The rise of artificial intelligence ( AI ), and the hardware that supports it , is reshaping the data centre industry ’ s relationship with servers . New hardware for AI workloads is packing more computing power into each piece of equipment , boosting the power density – the amount of electricity used by servers and storage in a rack or cabinet – and the accompanying heat . The trend is challenging traditional practices in data centre cooling , and prompting data centre operators to adapt new strategies to support high-density racks .

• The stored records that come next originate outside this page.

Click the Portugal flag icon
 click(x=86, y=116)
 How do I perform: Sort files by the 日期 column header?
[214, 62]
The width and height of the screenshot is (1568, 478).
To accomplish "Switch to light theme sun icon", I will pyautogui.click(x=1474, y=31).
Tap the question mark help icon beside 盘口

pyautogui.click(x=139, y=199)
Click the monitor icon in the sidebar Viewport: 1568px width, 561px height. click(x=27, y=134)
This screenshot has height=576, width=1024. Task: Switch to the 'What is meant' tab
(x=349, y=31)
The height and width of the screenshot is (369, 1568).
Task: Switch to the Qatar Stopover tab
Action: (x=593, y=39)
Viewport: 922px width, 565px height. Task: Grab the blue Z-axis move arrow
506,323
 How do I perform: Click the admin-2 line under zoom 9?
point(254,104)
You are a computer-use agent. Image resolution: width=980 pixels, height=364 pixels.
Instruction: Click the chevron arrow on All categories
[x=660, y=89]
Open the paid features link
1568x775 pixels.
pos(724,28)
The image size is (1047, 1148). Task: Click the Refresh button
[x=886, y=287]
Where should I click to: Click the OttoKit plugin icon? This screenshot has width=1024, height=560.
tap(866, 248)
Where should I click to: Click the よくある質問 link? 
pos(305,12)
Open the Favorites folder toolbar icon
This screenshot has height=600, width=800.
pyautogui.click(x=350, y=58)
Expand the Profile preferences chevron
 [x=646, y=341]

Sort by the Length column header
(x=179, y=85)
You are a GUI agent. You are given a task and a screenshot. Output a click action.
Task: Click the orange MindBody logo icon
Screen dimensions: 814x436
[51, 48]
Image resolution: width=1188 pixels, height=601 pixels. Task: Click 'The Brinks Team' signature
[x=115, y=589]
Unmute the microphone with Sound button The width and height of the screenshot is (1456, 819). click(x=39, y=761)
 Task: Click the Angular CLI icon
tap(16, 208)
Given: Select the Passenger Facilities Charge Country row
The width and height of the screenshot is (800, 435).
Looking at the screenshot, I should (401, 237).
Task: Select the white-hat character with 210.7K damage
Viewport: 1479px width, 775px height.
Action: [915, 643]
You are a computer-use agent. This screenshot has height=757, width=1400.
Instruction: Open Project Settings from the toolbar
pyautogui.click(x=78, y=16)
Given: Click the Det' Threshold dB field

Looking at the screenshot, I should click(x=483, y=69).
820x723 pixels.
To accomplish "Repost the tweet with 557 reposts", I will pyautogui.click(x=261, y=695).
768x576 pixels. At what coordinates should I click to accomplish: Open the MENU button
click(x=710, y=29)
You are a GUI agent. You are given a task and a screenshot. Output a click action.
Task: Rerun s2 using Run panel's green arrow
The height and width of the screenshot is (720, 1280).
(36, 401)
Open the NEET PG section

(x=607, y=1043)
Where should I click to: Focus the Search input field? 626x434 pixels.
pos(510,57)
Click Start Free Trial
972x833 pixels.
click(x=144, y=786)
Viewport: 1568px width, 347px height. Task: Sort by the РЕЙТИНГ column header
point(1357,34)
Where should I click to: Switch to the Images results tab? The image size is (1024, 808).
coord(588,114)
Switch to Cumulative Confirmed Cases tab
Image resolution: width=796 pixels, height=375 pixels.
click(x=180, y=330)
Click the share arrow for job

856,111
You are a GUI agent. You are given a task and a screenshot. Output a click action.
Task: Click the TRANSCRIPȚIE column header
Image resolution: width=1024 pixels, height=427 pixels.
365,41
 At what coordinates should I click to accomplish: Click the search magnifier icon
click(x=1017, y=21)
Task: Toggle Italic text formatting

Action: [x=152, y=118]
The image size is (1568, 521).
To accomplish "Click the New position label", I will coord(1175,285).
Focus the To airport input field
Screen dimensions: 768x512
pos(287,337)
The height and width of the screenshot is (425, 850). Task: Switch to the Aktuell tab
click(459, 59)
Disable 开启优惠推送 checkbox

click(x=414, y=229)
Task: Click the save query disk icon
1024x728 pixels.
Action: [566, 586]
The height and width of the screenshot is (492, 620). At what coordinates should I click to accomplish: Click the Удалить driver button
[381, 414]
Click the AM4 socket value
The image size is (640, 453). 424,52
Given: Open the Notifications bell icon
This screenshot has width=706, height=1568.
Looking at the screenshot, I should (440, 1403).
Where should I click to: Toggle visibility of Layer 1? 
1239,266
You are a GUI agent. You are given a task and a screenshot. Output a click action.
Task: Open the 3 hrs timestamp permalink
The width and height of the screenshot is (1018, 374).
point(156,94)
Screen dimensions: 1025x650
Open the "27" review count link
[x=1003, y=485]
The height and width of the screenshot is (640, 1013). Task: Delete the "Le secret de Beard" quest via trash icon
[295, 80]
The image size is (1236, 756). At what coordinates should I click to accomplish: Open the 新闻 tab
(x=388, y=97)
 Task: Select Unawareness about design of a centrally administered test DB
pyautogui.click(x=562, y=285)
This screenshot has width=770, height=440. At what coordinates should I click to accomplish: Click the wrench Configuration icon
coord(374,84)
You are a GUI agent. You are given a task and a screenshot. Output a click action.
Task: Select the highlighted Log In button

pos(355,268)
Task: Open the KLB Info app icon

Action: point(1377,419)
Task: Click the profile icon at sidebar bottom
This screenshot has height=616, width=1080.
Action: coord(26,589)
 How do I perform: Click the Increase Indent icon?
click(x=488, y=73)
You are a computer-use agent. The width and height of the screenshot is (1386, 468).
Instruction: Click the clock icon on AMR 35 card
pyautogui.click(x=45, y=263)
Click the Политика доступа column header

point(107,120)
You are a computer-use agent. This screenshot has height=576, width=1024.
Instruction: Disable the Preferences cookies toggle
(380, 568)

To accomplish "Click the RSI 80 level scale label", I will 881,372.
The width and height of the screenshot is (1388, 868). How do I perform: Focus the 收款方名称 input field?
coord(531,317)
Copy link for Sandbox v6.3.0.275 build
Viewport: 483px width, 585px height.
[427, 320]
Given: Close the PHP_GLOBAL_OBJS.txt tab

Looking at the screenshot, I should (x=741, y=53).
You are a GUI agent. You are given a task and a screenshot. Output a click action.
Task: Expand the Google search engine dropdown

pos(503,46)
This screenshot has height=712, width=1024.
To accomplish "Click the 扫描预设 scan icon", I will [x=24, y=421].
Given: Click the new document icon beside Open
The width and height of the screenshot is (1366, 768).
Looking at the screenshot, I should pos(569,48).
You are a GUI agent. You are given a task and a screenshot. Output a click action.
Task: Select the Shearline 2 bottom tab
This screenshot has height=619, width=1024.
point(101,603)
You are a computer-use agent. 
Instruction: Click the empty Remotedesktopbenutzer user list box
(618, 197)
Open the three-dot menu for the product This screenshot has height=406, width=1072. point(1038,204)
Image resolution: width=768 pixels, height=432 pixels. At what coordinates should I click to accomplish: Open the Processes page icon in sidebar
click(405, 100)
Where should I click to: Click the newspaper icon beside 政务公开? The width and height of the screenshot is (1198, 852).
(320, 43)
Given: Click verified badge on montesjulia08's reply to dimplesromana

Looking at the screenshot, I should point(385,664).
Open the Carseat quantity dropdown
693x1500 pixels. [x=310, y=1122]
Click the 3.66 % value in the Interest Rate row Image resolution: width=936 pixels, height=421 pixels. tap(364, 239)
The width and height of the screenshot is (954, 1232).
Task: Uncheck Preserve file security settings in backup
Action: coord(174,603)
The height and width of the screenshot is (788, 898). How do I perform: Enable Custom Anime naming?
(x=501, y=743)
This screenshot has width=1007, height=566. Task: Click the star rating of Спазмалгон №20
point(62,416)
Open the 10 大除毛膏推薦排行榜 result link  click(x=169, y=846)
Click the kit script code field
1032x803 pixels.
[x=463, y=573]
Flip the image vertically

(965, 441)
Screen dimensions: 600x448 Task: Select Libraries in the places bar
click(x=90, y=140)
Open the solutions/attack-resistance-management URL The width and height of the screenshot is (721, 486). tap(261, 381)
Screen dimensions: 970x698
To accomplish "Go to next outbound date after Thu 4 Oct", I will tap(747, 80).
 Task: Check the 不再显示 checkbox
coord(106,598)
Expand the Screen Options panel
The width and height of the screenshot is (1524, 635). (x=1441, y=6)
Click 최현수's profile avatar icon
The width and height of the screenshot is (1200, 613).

MORE SERVER-POWER REQUIRES MORE COOLING Russinovich further noted the heat generated by powerful new hardware like the NVIDIA A100 GPU chips , which feature prominently in new Azure Cloud offerings .
“ The A100 really represent a kind of trend that we ’ ve been seeing that ultimately results in more and more power consumption per server ,” he said . He also noted that general purpose chips were also featuring more cores , and thus drawing more power .
He said Microsoft has experimented with several approaches to liquid cooling , including a cold plate design , which typically contains a tubing system filled with liquid refrigerant . Russinovich tested cold plates using a personal gaming system , but said this approach would be hard to scale .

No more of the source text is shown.